About this task -
In the copy, include no images, and repeat each entry precisely as written.

The data -
▬▬▬▬▬▬
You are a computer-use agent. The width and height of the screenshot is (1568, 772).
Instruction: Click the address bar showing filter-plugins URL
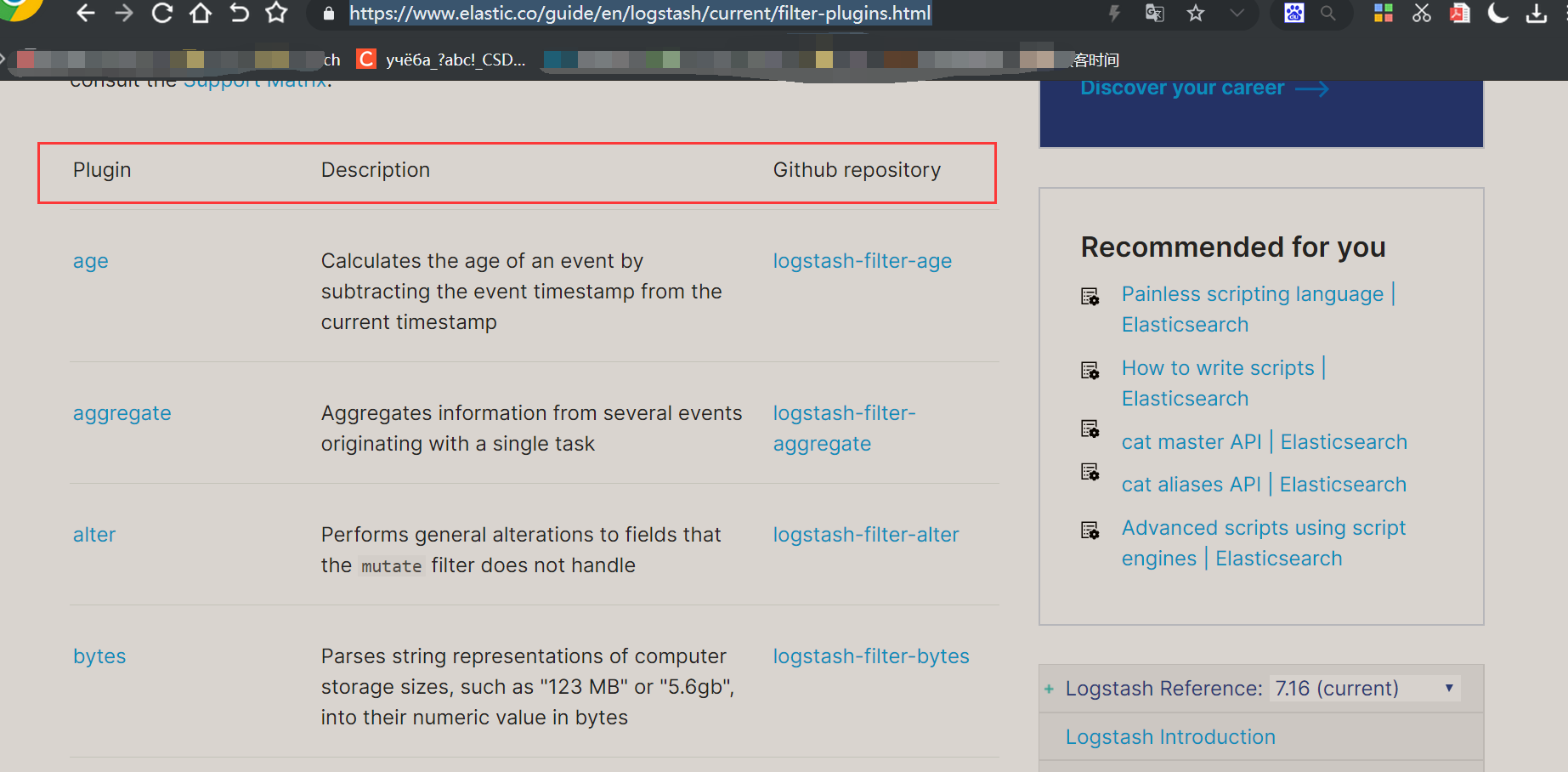[640, 14]
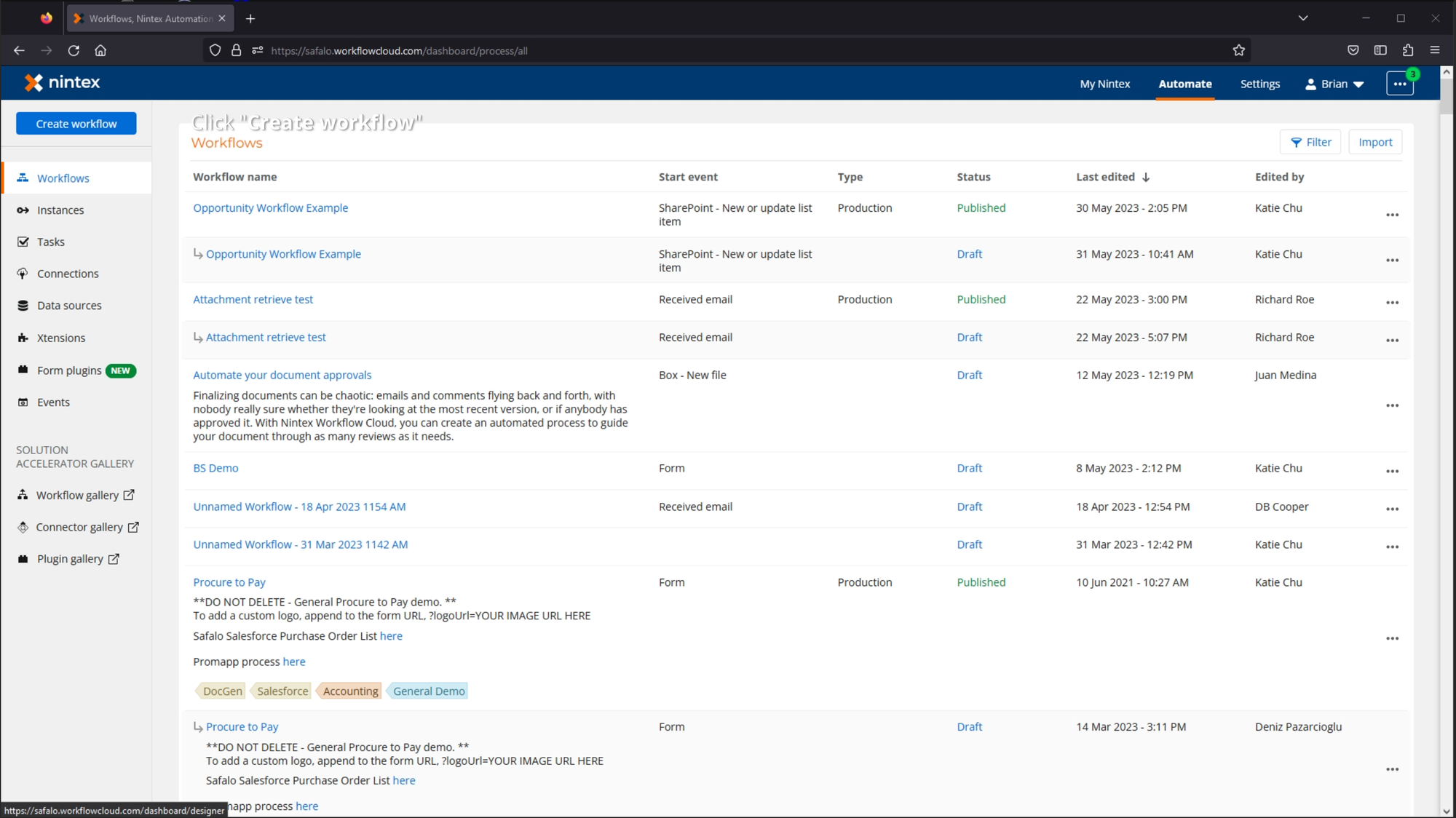Switch to My Nintex tab
1456x818 pixels.
point(1104,84)
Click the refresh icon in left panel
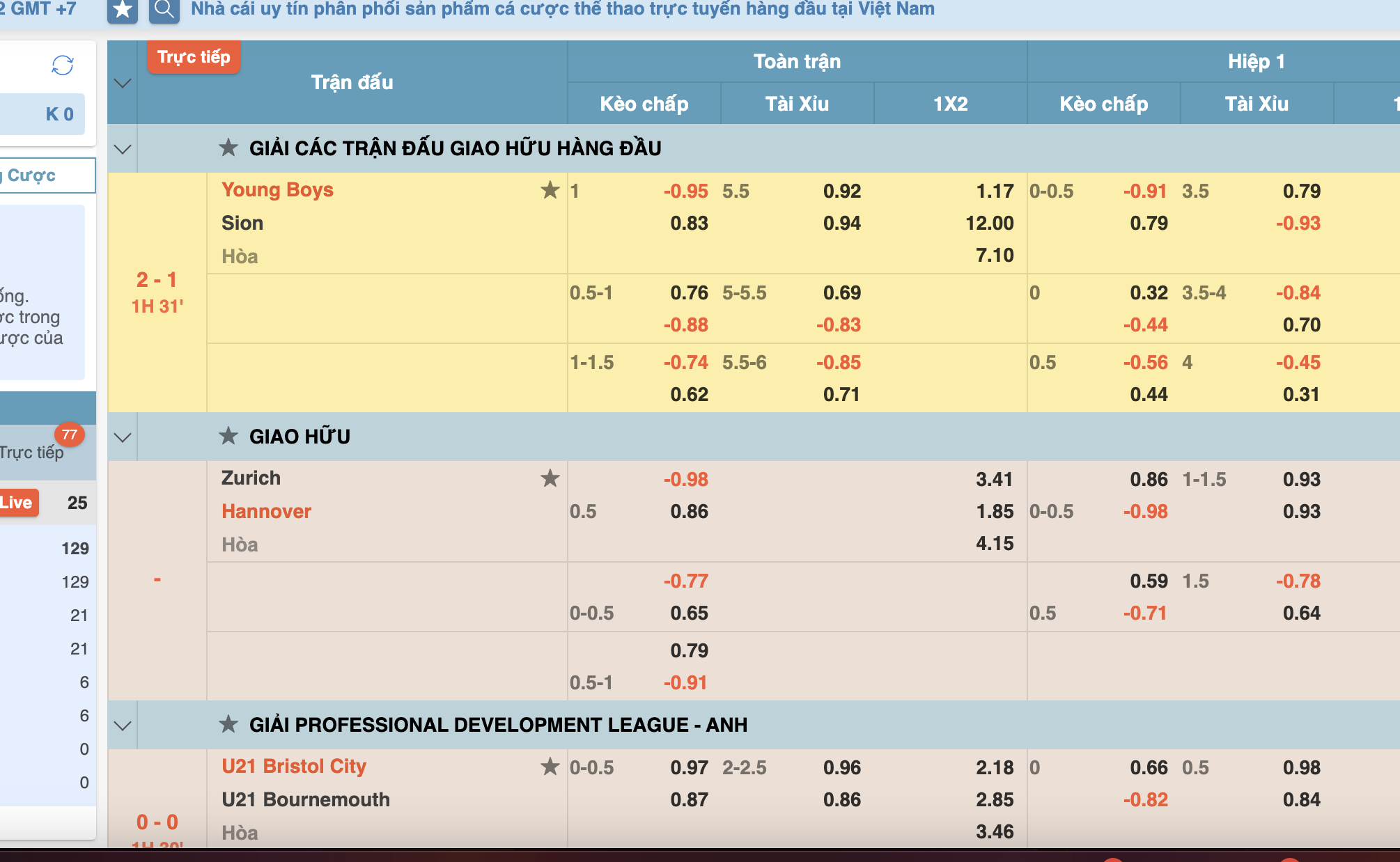This screenshot has width=1400, height=862. click(x=63, y=65)
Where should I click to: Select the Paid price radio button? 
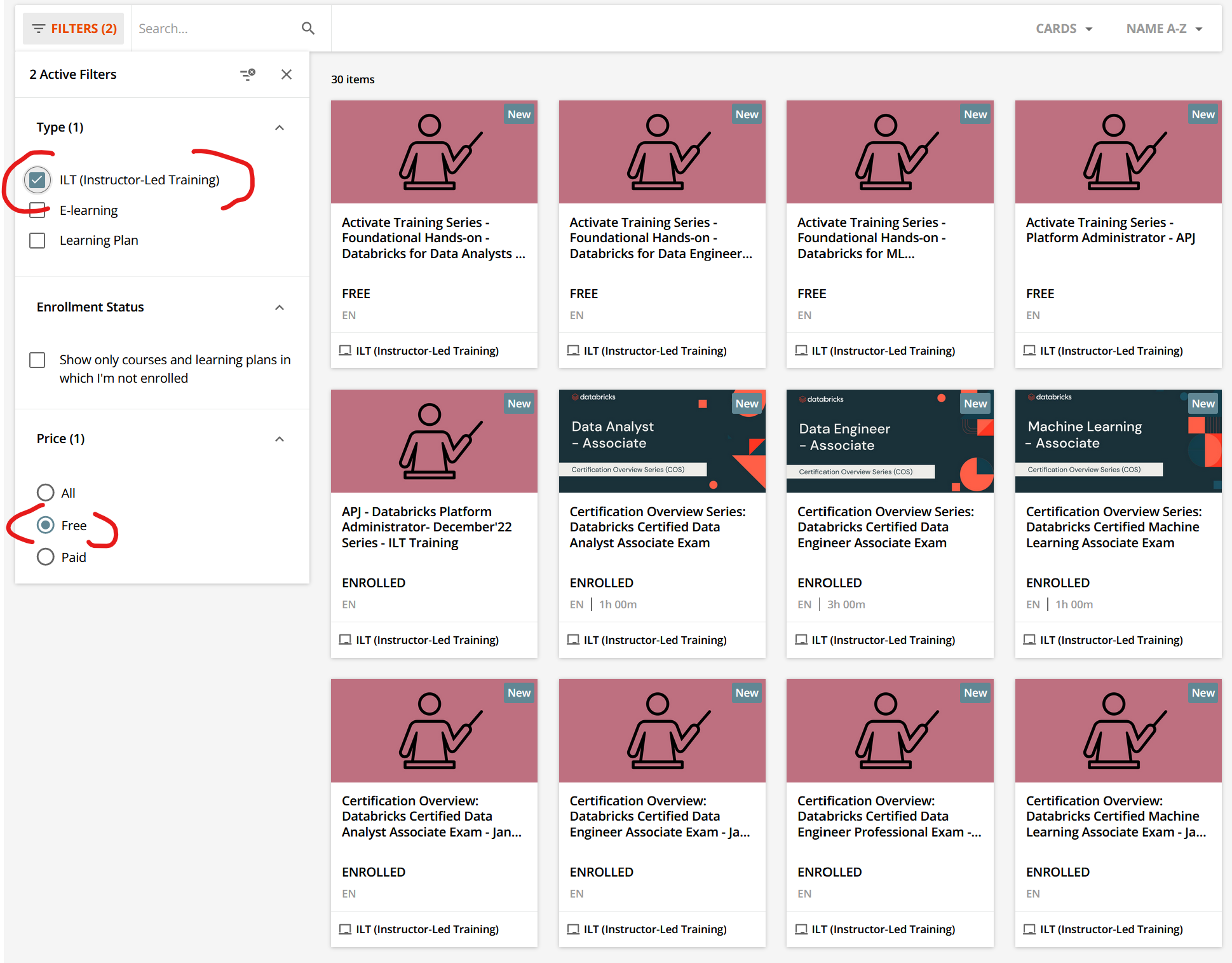[x=45, y=557]
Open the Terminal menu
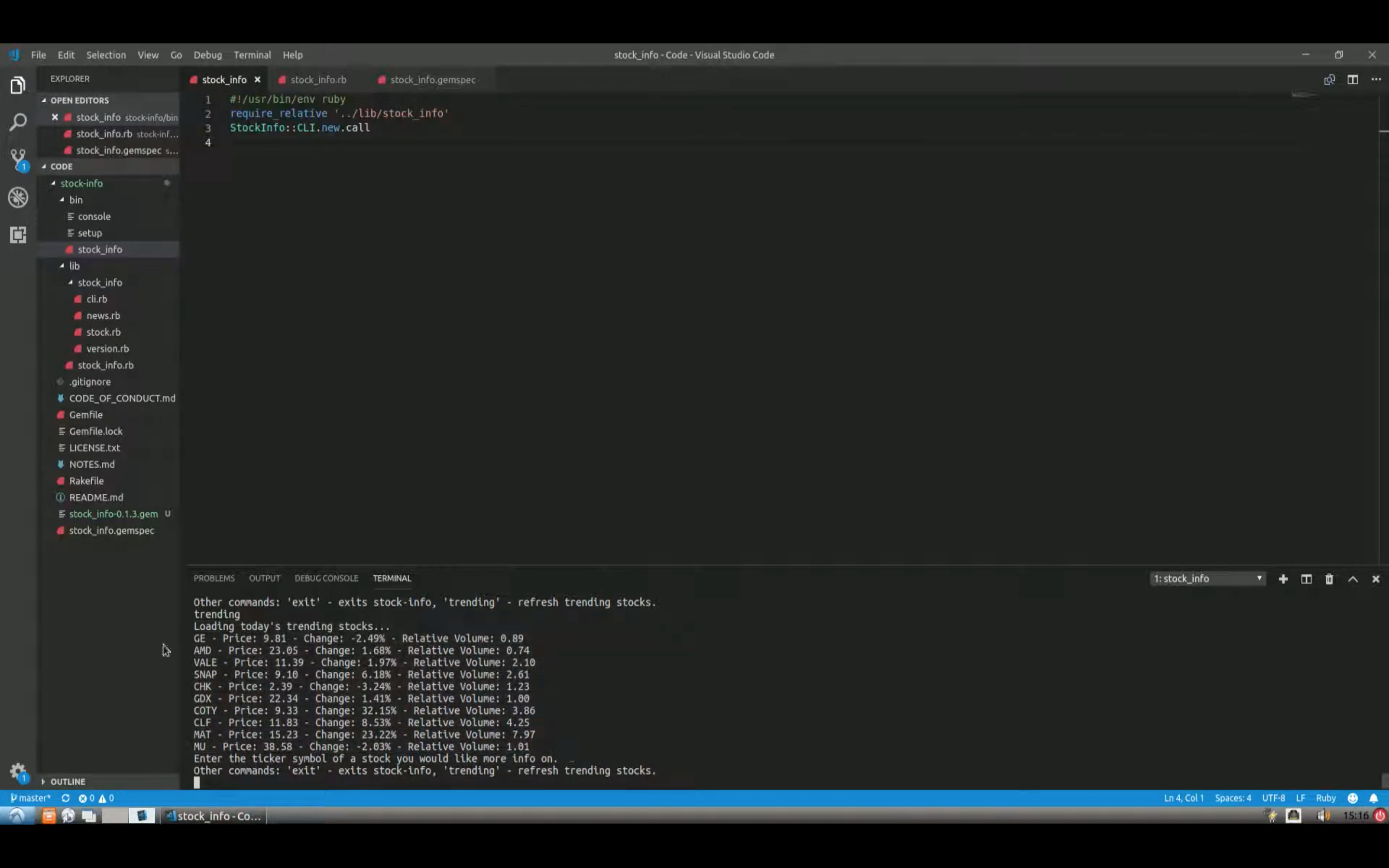Screen dimensions: 1389x868 (252, 54)
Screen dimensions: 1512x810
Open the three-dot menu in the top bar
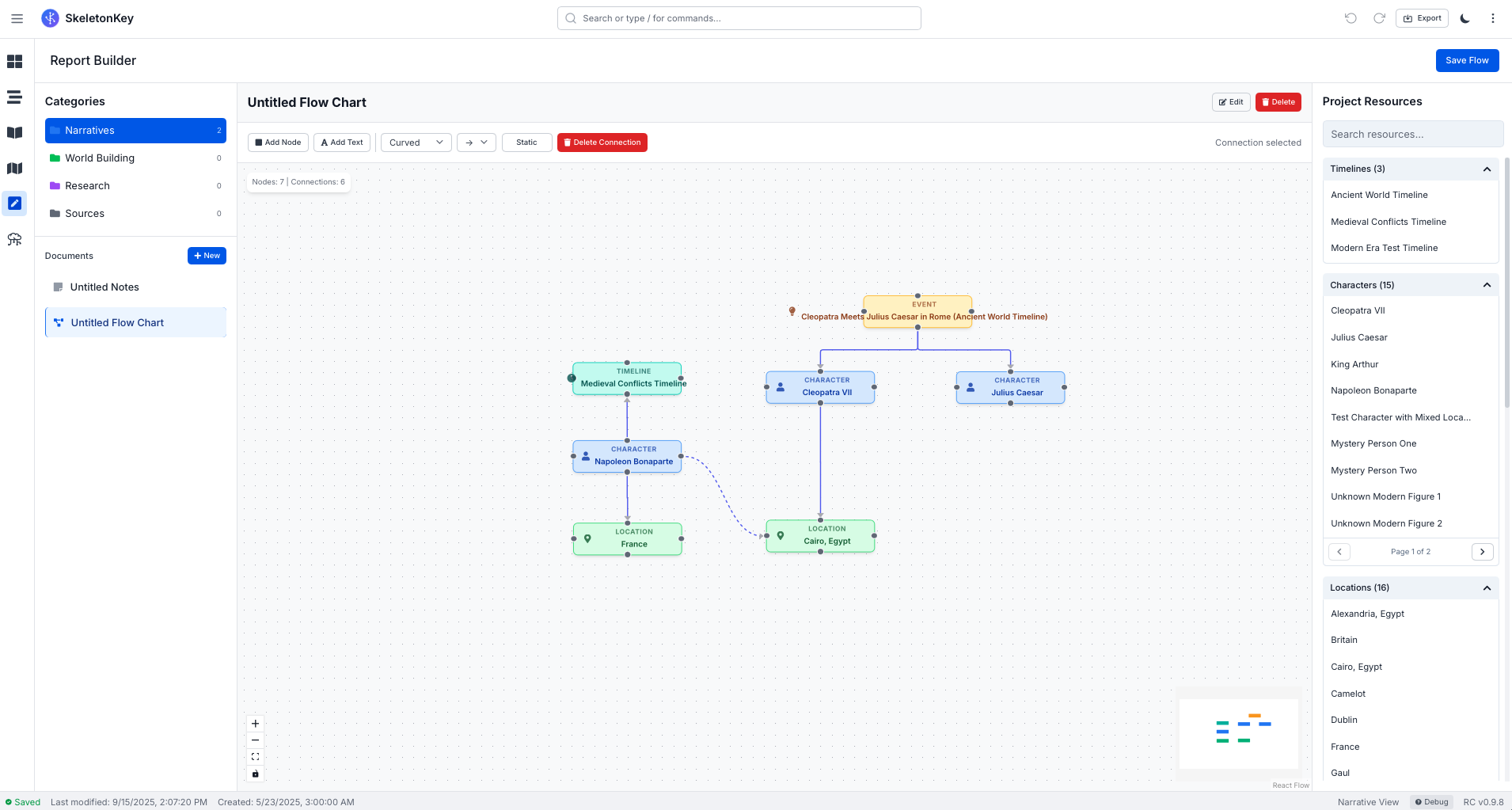(x=1493, y=17)
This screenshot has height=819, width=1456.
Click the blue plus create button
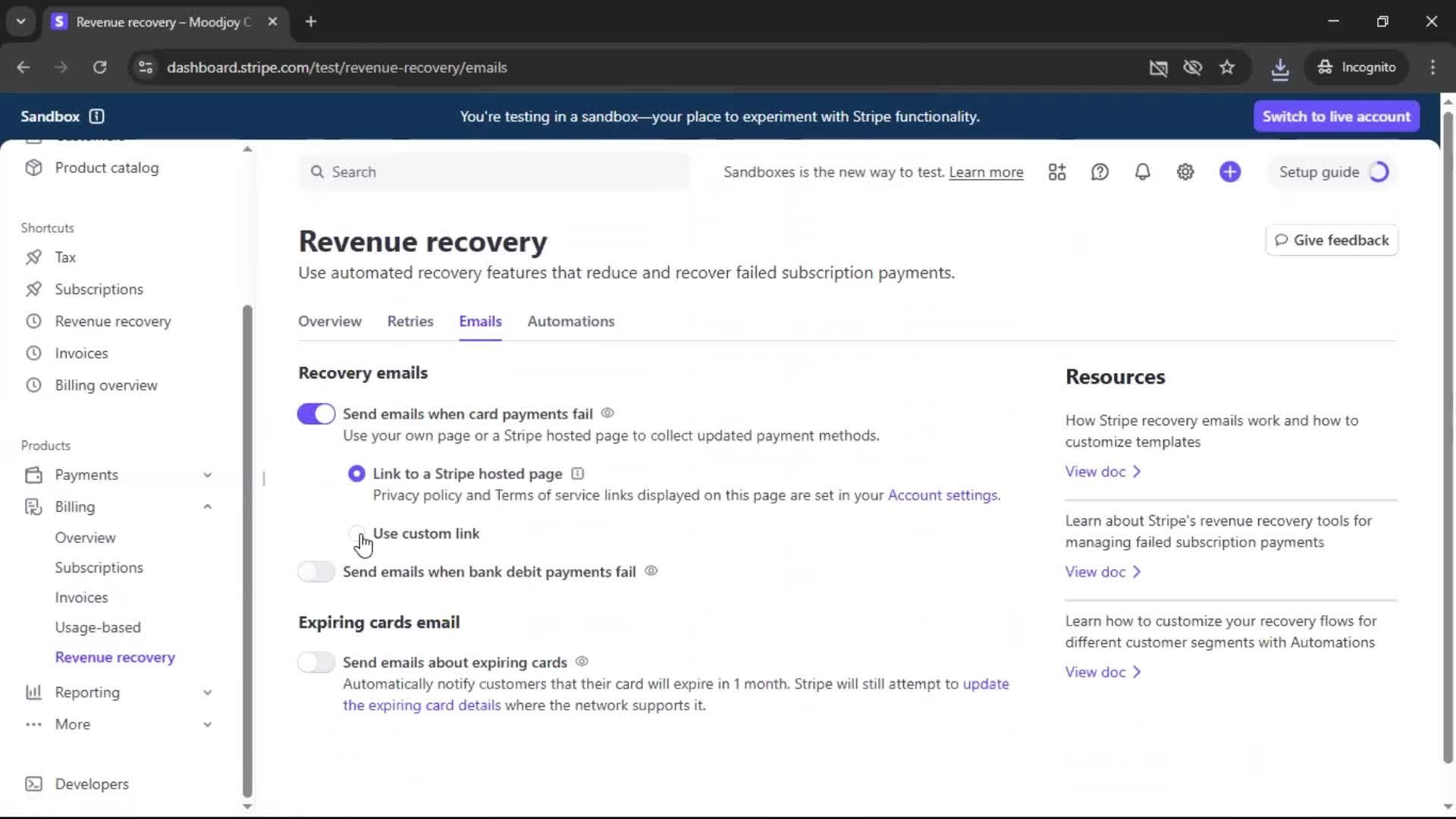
▬▬▬▬▬▬
Response area -
You are a computer-use agent. The width and height of the screenshot is (1568, 772).
Instruction: Click the address bar showing filter-plugins URL
[640, 14]
Switch to My Nintex tab
1456x818 pixels.
point(1104,84)
Click the refresh icon in left panel
This screenshot has width=1400, height=862. click(x=63, y=65)
Where should I click to: Select the Paid price radio button? 
[x=45, y=557]
Open the Terminal menu
Screen dimensions: 1389x868 (252, 54)
Screen dimensions: 1512x810
Open the three-dot menu in the top bar
(x=1493, y=17)
This screenshot has height=819, width=1456.
Click the blue plus create button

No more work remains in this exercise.